What is needed
If a line in the data contains "fentvic", copy it out.

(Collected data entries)
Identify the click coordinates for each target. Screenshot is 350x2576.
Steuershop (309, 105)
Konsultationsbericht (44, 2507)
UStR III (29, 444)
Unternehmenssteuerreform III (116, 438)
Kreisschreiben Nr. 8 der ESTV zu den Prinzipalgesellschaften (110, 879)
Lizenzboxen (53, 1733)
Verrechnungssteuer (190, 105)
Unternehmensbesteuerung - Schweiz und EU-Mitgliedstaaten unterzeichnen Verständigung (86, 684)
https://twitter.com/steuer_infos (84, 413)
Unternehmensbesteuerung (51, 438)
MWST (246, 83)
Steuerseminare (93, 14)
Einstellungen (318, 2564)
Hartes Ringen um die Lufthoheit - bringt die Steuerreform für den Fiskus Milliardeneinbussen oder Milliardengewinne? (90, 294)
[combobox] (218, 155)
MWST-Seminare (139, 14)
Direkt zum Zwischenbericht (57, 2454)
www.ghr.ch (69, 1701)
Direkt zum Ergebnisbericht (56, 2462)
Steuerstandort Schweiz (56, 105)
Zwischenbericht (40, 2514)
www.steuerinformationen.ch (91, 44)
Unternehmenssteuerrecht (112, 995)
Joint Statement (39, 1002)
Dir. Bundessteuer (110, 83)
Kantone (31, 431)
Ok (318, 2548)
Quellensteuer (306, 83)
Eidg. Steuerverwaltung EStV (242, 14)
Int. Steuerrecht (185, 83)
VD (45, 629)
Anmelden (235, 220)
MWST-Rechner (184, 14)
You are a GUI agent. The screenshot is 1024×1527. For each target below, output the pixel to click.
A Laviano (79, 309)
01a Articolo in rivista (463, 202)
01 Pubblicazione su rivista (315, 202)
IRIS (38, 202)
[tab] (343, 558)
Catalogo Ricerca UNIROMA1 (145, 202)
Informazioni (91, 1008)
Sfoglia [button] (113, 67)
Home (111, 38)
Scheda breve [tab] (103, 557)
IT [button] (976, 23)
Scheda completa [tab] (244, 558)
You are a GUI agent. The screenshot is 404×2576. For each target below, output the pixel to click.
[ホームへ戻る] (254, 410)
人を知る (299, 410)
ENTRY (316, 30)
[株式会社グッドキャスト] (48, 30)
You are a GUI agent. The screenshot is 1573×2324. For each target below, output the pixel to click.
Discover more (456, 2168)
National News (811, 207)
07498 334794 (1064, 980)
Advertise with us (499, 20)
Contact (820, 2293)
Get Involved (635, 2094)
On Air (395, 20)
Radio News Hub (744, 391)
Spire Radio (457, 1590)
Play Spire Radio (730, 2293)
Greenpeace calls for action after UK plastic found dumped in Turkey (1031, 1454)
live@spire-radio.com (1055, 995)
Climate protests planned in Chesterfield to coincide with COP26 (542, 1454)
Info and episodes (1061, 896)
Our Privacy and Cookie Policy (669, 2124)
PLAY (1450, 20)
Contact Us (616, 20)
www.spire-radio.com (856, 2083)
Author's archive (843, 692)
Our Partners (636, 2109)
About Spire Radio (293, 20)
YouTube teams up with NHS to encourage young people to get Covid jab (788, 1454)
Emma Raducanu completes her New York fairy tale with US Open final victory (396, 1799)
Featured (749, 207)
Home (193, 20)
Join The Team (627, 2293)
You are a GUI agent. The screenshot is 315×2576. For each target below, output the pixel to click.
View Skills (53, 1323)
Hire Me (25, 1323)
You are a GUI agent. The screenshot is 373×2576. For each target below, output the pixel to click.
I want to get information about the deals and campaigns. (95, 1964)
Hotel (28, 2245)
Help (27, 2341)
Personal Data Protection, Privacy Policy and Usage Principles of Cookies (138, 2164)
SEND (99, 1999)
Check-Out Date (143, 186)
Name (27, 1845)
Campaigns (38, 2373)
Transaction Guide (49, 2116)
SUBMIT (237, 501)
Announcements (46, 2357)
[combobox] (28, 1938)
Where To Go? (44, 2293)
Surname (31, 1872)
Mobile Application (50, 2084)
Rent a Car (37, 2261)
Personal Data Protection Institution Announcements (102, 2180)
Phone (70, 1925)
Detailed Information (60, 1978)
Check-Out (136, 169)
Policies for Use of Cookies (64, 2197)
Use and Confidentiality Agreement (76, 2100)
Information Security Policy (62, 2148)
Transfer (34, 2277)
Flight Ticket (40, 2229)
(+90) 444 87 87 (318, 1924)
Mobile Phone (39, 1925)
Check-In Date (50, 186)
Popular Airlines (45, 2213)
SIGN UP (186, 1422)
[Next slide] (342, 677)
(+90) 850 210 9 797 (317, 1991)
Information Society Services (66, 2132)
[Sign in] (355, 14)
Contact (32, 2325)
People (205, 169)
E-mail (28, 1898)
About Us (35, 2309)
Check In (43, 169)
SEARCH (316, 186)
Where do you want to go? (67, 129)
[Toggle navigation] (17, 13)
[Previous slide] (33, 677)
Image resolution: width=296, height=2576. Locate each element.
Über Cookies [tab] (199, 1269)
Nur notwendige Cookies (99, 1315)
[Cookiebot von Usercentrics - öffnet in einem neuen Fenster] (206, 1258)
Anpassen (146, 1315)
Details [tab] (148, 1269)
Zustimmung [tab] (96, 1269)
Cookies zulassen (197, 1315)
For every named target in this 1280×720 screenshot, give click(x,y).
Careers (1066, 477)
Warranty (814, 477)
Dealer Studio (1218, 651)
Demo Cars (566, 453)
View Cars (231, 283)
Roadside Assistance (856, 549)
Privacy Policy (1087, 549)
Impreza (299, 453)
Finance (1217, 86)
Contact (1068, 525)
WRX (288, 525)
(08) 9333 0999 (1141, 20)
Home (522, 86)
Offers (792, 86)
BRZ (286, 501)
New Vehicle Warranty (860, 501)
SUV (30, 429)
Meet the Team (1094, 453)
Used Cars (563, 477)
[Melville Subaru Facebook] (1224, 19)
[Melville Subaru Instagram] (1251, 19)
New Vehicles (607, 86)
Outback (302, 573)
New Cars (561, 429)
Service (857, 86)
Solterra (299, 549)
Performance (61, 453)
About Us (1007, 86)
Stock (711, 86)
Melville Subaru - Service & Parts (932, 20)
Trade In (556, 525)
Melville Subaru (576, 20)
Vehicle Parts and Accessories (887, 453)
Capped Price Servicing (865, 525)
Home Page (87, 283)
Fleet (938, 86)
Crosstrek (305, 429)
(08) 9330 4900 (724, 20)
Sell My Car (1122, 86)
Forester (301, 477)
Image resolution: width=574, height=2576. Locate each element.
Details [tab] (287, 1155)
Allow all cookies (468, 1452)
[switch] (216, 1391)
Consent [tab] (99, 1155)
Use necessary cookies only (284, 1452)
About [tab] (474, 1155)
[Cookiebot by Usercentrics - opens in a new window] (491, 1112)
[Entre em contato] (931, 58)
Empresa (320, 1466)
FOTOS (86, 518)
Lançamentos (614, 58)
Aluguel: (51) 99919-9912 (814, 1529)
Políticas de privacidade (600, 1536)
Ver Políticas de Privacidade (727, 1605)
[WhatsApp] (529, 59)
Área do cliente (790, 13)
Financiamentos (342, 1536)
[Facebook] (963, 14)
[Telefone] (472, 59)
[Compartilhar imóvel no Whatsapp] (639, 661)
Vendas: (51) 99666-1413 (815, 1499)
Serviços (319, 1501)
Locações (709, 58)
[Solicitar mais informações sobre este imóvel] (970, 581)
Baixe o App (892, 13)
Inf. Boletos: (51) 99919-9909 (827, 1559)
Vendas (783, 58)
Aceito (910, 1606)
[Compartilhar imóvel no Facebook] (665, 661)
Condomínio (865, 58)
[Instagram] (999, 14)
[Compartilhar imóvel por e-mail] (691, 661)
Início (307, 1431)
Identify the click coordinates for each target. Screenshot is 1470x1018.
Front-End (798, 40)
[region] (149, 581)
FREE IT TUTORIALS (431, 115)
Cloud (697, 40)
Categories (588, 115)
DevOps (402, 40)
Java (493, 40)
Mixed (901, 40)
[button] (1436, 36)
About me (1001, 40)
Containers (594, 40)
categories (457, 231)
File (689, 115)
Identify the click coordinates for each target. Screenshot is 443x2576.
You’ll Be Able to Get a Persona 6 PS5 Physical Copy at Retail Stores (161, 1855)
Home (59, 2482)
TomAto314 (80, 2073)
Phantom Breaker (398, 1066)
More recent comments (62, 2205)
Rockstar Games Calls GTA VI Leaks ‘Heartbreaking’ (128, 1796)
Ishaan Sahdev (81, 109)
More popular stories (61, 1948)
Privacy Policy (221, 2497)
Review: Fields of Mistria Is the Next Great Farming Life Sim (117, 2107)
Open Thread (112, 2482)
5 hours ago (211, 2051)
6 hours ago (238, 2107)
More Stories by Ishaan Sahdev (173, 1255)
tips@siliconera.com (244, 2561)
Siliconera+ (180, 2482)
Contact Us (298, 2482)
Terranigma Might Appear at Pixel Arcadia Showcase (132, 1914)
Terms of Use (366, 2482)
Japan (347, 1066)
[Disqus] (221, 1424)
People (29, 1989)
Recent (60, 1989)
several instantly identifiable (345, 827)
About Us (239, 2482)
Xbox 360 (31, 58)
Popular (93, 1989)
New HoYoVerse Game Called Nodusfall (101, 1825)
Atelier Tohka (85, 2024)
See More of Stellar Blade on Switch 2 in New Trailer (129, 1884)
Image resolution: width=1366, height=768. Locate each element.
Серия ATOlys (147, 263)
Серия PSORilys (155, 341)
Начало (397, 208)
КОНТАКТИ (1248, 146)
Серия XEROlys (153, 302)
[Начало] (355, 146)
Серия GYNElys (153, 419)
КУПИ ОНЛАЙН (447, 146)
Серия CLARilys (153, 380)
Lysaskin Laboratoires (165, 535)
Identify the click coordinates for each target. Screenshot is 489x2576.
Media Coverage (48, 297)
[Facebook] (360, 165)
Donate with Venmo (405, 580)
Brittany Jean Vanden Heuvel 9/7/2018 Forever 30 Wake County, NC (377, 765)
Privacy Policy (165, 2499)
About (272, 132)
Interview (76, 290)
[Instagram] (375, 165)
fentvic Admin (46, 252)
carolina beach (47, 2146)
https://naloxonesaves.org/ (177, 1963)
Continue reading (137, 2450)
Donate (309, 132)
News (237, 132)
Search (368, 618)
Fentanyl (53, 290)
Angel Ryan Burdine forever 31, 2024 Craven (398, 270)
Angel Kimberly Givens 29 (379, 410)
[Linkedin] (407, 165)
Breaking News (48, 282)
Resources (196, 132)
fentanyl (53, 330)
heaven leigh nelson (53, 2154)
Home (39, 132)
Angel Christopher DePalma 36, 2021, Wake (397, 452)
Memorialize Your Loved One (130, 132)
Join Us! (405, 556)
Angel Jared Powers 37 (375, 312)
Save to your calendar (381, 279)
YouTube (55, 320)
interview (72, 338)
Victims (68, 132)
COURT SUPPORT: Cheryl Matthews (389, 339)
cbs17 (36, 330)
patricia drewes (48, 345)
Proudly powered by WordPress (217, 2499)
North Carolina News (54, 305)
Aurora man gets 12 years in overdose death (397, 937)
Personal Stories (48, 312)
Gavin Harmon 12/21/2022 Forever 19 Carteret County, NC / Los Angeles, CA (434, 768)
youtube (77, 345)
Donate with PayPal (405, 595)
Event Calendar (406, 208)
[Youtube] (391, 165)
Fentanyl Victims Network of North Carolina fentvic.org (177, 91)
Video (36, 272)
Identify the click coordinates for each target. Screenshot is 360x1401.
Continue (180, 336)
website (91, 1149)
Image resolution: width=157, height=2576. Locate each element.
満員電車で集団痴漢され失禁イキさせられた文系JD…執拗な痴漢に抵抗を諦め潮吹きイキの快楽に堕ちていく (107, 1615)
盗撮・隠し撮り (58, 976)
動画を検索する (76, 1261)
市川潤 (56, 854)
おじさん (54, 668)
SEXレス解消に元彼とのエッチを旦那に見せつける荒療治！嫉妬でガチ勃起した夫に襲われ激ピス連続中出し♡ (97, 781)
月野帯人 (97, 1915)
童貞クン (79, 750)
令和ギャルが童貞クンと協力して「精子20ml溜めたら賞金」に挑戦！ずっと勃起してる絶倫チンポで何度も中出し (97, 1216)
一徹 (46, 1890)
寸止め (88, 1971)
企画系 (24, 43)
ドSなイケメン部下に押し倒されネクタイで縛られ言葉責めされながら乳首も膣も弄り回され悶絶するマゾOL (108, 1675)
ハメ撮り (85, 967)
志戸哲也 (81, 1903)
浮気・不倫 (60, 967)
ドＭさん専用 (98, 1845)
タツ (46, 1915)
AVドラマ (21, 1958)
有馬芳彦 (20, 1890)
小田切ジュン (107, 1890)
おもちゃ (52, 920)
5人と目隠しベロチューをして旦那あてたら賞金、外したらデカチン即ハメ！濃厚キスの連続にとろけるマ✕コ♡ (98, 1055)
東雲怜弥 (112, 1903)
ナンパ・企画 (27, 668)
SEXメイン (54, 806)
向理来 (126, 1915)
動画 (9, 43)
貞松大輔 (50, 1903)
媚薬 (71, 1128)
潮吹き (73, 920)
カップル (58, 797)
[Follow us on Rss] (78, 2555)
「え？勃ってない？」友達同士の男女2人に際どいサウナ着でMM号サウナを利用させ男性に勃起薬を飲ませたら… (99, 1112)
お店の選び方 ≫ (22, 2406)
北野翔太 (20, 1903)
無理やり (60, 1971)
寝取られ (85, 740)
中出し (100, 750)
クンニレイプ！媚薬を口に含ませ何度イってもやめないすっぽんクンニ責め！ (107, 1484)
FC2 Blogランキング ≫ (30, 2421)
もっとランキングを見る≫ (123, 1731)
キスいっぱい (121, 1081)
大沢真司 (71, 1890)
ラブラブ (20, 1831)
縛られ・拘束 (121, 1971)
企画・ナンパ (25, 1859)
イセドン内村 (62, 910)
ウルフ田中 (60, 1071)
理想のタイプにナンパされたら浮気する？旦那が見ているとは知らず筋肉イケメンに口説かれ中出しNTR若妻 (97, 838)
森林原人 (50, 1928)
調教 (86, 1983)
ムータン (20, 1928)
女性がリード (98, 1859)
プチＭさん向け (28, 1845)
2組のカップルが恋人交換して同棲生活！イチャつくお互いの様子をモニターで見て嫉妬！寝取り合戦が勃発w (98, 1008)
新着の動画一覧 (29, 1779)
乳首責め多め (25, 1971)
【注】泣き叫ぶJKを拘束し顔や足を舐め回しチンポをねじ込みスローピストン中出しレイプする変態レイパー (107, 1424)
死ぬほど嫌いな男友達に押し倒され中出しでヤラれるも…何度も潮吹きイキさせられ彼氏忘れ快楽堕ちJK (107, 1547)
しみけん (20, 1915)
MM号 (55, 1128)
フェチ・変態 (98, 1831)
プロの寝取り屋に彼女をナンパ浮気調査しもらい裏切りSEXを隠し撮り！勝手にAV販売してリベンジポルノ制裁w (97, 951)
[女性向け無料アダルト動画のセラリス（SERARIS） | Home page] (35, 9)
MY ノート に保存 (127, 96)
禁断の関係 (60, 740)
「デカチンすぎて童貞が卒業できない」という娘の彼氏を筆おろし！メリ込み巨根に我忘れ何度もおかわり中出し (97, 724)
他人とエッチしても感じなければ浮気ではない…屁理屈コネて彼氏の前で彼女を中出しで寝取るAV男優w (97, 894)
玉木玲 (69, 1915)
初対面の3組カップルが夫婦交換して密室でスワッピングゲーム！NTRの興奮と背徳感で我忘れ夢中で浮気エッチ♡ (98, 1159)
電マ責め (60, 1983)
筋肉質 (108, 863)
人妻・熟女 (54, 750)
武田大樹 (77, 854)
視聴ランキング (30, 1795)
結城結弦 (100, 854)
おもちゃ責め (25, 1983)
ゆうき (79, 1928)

Solution for this task
fentvic Admin (46, 252)
Fentanyl Victims Network of North Carolina fentvic.org (177, 91)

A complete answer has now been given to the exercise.